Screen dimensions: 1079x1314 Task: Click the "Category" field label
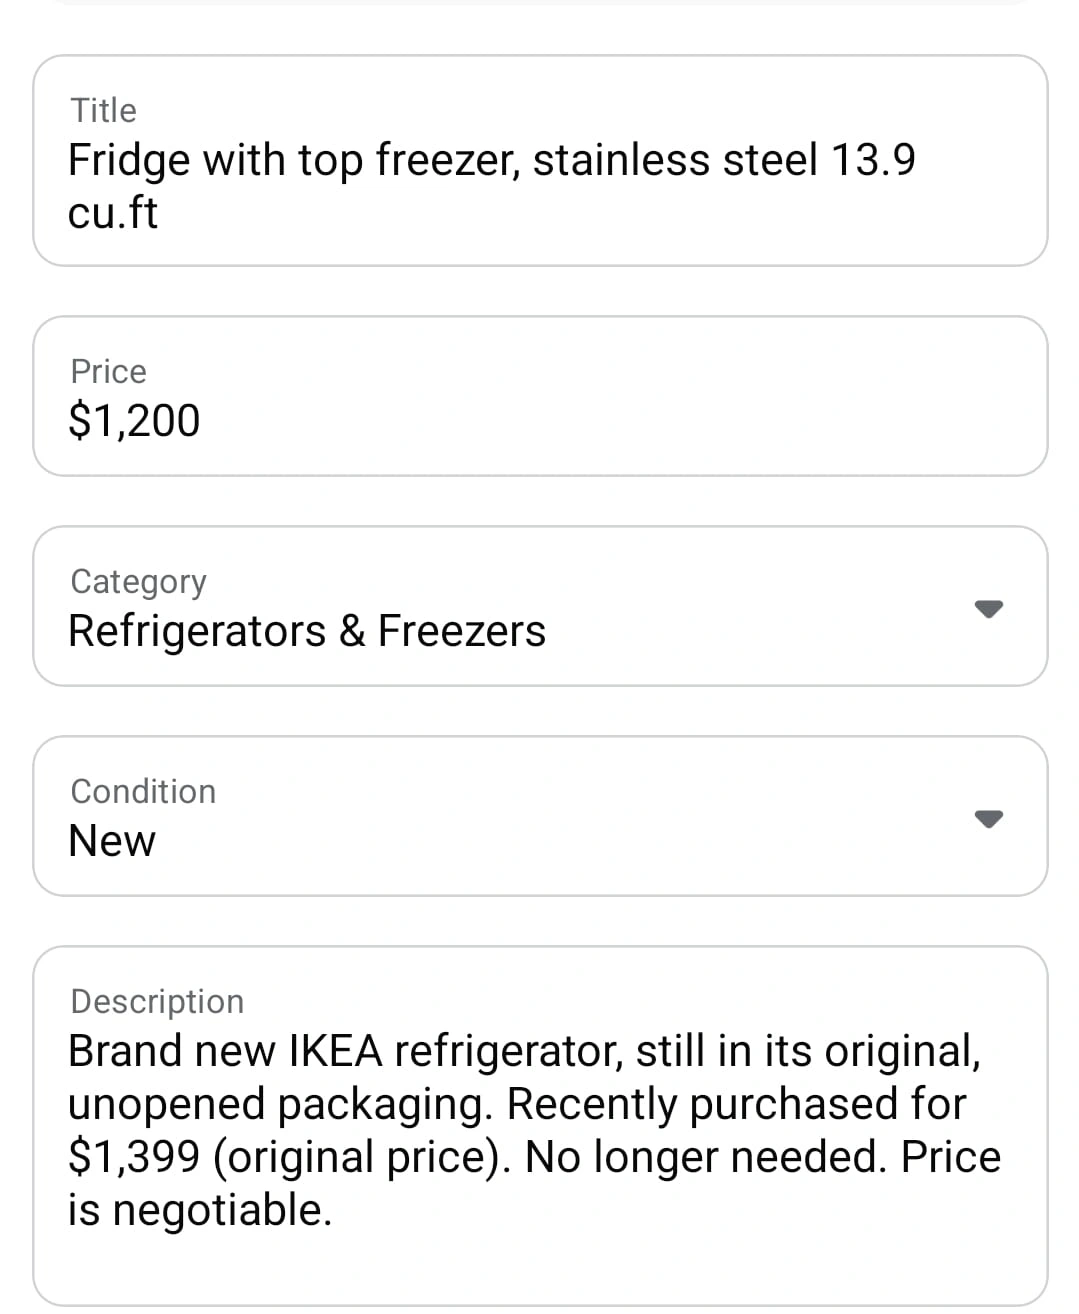point(138,581)
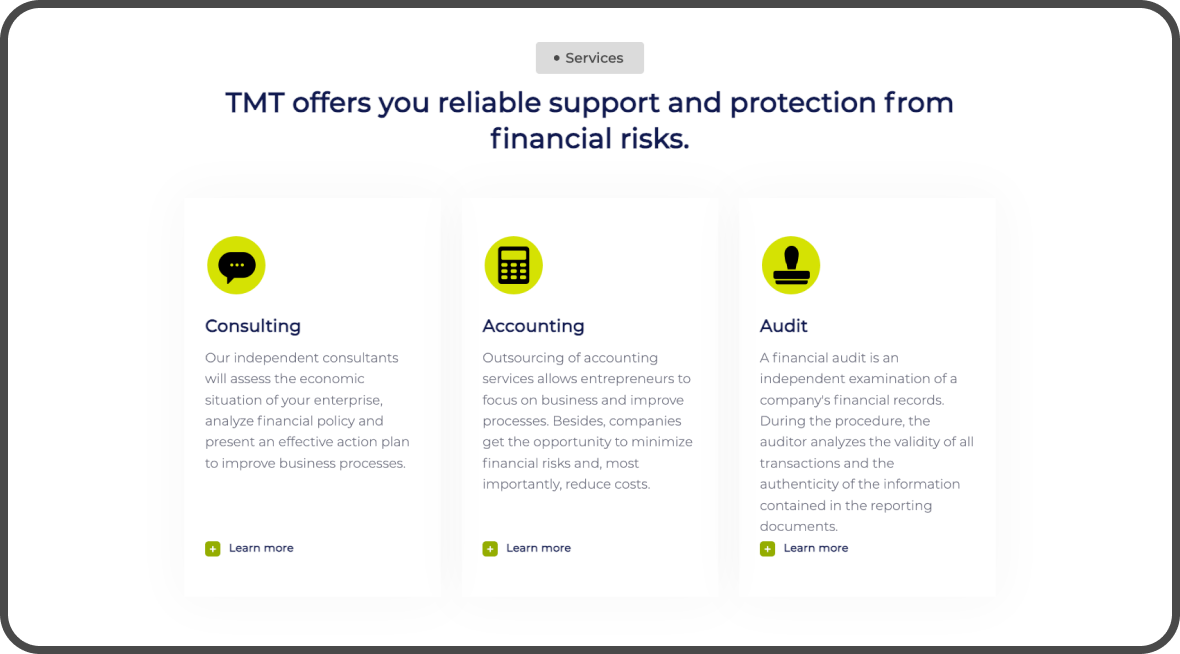
Task: Click the 'financial risks.' heading line
Action: coord(589,139)
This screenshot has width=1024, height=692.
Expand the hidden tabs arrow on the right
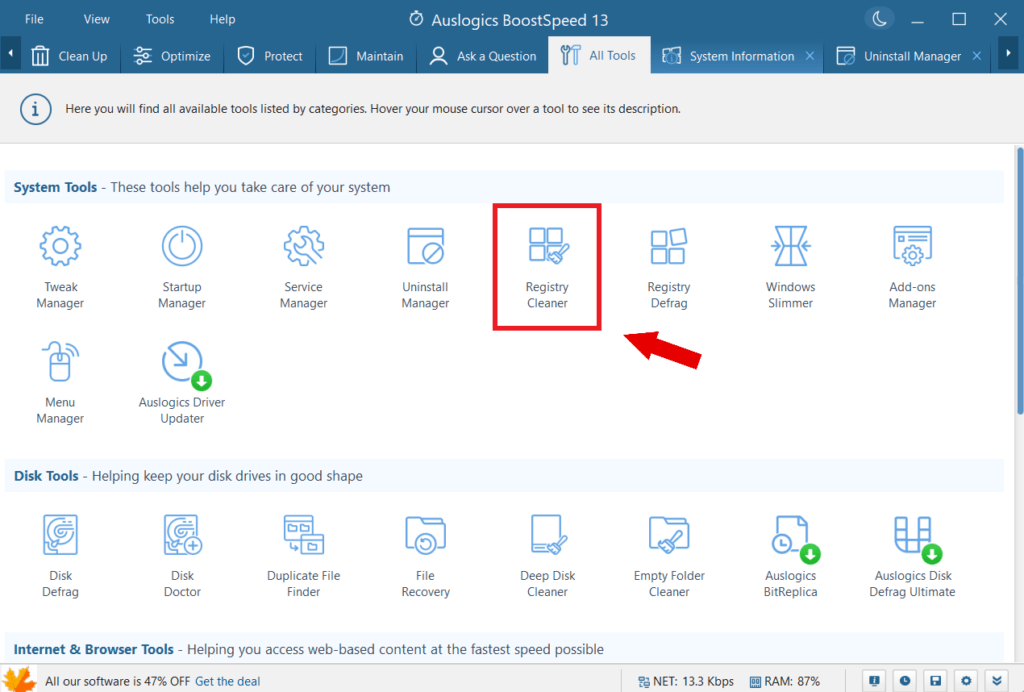(x=1009, y=55)
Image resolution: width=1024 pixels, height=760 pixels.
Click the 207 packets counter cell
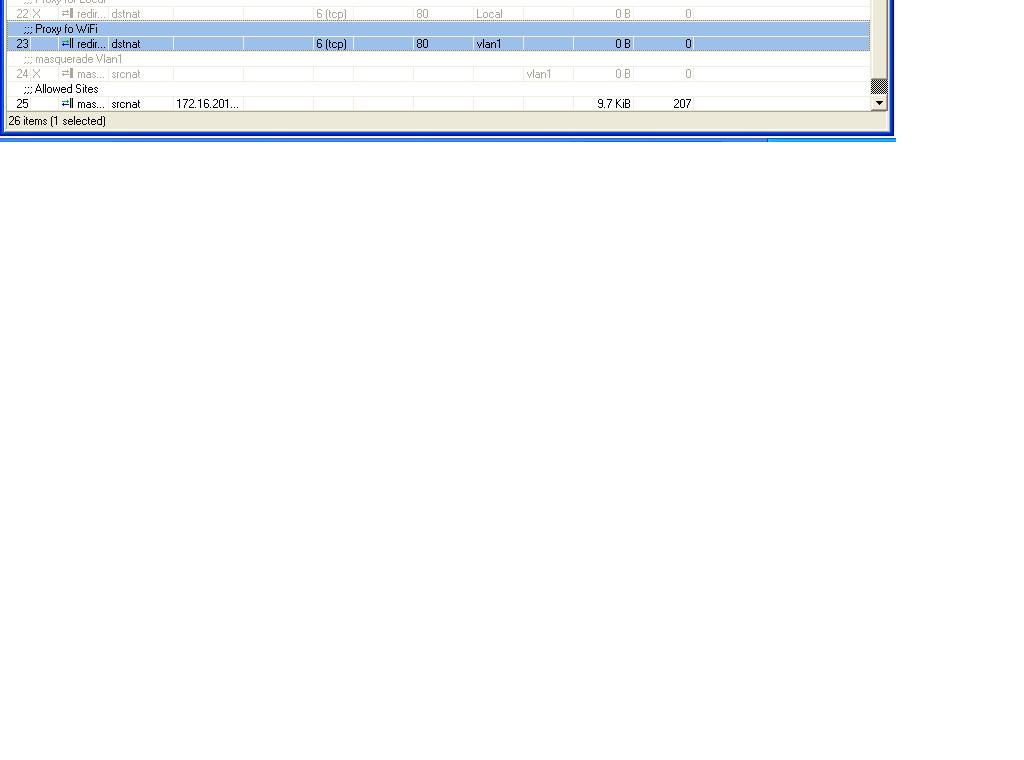point(682,104)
********
§ **WHAT THE EXERCISE ASKS**:
Express every line of the items above as a JSON list of strings, one string per line and no blank lines. Leave the pictures out of the list.

§ **ANSWER TO THIS EXERCISE**:
[
  "Screen dimensions: 1079x1314 Task: Click the \"Category\" field label",
  "point(138,581)",
  "Task: Click the 'financial risks.' heading line",
  "Action: coord(589,139)",
  "This screenshot has width=1024, height=692.",
  "Expand the hidden tabs arrow on the right",
  "(x=1009, y=55)",
  "Image resolution: width=1024 pixels, height=760 pixels.",
  "Click the 207 packets counter cell",
  "point(682,104)"
]